El dictador insistió en que la cooperación busca blindar la soberanía y combatir a los grupos armados que operan en la frontera. “Nuestra tierra la vigilamos, la cuidamos y la preservamos nosotros, venezolanos y colombianos unidos por la paz, por la prosperidad y por la soberanía”, afirmó, al tiempo que aseguró haber dado la orden a su ministro de Defensa, Vladimir Padrino López, de coordinar directamente con su homólogo colombiano.
Maduro recalcó que la llamada “zona binacional número uno”, que abarca del lado venezolano a Táchira y la frontera completa de Zulia hasta La Guajira, debe seguir siendo defendida y “limpiada de bandas narcoterroristas”. Para ello, anunció que 1.003 combatientes recién graduados serán desplegados en Táchira y recorrerán hasta la Guajira venezolana “limpiando el territorio y consolidando la soberanía y la paz”.

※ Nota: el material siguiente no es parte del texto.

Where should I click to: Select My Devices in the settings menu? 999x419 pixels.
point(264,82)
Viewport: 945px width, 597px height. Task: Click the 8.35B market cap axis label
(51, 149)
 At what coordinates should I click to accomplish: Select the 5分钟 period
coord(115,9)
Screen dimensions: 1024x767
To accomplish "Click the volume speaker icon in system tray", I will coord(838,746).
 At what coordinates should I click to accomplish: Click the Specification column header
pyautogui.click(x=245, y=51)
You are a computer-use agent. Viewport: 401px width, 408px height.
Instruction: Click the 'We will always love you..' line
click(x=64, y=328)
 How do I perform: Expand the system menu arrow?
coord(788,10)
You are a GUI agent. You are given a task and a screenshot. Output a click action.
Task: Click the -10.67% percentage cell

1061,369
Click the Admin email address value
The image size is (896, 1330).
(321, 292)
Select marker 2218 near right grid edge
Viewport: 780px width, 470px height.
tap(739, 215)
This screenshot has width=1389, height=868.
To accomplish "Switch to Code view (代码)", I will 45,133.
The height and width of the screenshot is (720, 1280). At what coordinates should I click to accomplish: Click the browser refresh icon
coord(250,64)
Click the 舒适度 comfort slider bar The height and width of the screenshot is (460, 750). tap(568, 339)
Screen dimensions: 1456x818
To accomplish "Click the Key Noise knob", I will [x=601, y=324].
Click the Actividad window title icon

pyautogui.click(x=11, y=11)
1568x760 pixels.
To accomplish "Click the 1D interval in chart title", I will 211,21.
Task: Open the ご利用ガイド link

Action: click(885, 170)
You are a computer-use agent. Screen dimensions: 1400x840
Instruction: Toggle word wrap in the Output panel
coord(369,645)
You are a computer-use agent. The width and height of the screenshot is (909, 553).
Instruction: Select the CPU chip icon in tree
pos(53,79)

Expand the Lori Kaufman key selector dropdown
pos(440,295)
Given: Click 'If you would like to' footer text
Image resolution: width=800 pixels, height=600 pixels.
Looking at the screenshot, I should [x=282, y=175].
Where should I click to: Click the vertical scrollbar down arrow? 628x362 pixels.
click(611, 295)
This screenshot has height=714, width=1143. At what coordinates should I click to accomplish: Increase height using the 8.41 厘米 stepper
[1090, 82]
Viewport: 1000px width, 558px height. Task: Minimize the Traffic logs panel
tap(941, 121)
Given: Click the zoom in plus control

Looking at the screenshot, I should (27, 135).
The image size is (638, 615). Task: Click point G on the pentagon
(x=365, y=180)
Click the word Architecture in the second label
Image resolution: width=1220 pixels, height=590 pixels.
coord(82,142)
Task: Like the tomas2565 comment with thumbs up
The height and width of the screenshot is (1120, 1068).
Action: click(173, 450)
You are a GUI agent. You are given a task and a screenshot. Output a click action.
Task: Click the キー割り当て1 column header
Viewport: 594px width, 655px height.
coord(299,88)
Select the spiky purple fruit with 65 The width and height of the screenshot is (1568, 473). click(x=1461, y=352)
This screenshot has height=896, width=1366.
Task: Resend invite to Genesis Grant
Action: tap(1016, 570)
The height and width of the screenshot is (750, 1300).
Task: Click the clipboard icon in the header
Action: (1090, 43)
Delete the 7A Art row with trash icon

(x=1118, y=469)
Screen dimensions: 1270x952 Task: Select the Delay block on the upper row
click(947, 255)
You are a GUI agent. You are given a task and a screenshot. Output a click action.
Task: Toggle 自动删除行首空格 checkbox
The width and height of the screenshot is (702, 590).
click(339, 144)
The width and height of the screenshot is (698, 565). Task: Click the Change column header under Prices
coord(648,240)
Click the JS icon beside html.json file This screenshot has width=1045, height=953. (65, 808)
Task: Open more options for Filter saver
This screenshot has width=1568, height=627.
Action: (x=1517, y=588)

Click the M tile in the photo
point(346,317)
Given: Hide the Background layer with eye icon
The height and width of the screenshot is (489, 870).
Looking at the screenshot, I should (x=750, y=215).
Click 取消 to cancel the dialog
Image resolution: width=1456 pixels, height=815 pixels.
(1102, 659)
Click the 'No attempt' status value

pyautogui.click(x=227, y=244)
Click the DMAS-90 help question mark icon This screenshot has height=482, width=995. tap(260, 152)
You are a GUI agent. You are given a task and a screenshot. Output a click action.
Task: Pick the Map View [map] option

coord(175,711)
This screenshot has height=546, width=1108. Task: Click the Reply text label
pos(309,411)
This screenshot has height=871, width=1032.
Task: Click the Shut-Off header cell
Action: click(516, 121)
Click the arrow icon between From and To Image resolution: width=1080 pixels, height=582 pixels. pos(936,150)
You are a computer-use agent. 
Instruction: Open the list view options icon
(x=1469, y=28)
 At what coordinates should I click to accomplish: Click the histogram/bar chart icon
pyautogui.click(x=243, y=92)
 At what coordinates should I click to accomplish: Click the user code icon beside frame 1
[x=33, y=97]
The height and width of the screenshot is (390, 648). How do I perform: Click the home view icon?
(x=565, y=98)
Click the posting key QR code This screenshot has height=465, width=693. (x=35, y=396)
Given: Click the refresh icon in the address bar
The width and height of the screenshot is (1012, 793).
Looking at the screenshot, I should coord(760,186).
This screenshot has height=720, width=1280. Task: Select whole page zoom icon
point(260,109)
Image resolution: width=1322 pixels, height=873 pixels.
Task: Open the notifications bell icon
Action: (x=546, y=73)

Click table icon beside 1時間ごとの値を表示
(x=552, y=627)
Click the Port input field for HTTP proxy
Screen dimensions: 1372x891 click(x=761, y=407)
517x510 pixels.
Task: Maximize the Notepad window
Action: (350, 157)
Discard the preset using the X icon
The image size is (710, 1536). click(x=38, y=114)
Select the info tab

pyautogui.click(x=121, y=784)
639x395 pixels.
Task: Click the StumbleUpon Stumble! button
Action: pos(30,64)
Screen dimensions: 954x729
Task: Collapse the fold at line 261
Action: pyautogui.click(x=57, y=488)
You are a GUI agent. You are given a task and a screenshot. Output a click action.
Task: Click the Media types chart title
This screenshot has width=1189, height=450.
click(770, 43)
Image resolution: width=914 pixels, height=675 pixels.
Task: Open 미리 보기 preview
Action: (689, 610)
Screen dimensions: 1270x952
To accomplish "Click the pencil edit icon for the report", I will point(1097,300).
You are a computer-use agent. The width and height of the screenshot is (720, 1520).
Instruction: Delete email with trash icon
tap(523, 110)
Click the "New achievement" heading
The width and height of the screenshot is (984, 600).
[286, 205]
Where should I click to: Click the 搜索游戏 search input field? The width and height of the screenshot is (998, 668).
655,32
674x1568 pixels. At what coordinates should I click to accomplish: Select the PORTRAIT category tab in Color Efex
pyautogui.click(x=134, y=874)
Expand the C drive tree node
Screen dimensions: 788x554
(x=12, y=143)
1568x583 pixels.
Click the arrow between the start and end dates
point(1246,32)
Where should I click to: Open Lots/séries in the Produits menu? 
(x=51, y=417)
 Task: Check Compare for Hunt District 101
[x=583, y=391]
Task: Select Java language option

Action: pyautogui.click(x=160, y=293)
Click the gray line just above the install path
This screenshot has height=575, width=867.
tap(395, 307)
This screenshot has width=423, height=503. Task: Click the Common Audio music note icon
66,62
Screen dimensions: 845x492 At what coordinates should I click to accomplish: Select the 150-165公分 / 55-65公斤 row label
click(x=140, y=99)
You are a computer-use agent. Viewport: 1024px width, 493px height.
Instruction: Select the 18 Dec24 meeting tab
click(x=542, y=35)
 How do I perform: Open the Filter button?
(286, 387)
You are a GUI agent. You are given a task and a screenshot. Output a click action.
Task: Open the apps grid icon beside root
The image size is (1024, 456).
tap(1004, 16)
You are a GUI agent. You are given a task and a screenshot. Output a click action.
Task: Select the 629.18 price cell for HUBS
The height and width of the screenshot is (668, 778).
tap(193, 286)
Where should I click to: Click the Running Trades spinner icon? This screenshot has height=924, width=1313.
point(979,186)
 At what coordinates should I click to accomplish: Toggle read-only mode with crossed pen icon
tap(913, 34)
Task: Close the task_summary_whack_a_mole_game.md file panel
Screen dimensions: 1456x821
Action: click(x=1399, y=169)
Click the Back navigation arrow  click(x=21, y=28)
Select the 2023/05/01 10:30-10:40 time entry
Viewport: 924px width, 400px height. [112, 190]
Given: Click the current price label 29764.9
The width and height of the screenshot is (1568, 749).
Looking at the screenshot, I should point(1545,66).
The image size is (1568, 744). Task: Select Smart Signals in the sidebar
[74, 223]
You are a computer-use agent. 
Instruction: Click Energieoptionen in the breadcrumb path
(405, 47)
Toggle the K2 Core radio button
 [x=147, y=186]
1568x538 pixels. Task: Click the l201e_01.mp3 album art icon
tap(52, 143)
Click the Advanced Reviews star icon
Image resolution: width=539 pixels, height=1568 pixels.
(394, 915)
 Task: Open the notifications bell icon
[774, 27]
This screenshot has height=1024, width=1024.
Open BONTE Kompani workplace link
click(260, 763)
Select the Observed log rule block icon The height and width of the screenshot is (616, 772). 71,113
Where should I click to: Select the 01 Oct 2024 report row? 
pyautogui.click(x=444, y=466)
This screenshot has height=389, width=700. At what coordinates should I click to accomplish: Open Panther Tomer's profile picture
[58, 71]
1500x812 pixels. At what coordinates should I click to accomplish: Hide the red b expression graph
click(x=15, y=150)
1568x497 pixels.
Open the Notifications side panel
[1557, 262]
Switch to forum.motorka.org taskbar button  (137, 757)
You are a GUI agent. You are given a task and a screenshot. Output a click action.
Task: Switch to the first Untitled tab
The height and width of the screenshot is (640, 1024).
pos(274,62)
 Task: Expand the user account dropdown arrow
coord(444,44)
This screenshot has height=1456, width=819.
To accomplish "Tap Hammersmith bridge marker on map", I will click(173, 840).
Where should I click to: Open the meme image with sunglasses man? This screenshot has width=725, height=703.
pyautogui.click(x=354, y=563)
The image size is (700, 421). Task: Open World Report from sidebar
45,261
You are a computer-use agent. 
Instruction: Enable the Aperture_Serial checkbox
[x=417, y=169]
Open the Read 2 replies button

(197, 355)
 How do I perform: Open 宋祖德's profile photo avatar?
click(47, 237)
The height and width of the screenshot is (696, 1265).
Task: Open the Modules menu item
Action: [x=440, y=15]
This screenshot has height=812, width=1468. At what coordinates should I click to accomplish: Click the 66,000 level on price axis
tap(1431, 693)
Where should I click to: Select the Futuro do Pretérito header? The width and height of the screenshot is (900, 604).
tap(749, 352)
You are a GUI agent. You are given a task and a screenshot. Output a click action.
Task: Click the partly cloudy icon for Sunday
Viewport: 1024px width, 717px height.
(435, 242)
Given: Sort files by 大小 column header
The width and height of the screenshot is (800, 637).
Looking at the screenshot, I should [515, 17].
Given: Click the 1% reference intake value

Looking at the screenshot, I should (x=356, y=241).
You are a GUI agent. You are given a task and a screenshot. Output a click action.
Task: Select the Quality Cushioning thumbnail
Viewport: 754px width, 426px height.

En medio de este discurso cargado de referencias históricas y militares, el dictador también envió un mensaje de resistencia frente a lo que describió como presiones externas: “Hoy estamos más fuertes que ayer y con más apoyo internacional”, dijo, en alusión a Estados Unidos, país al que acusó de amenazar la estabilidad de Venezuela.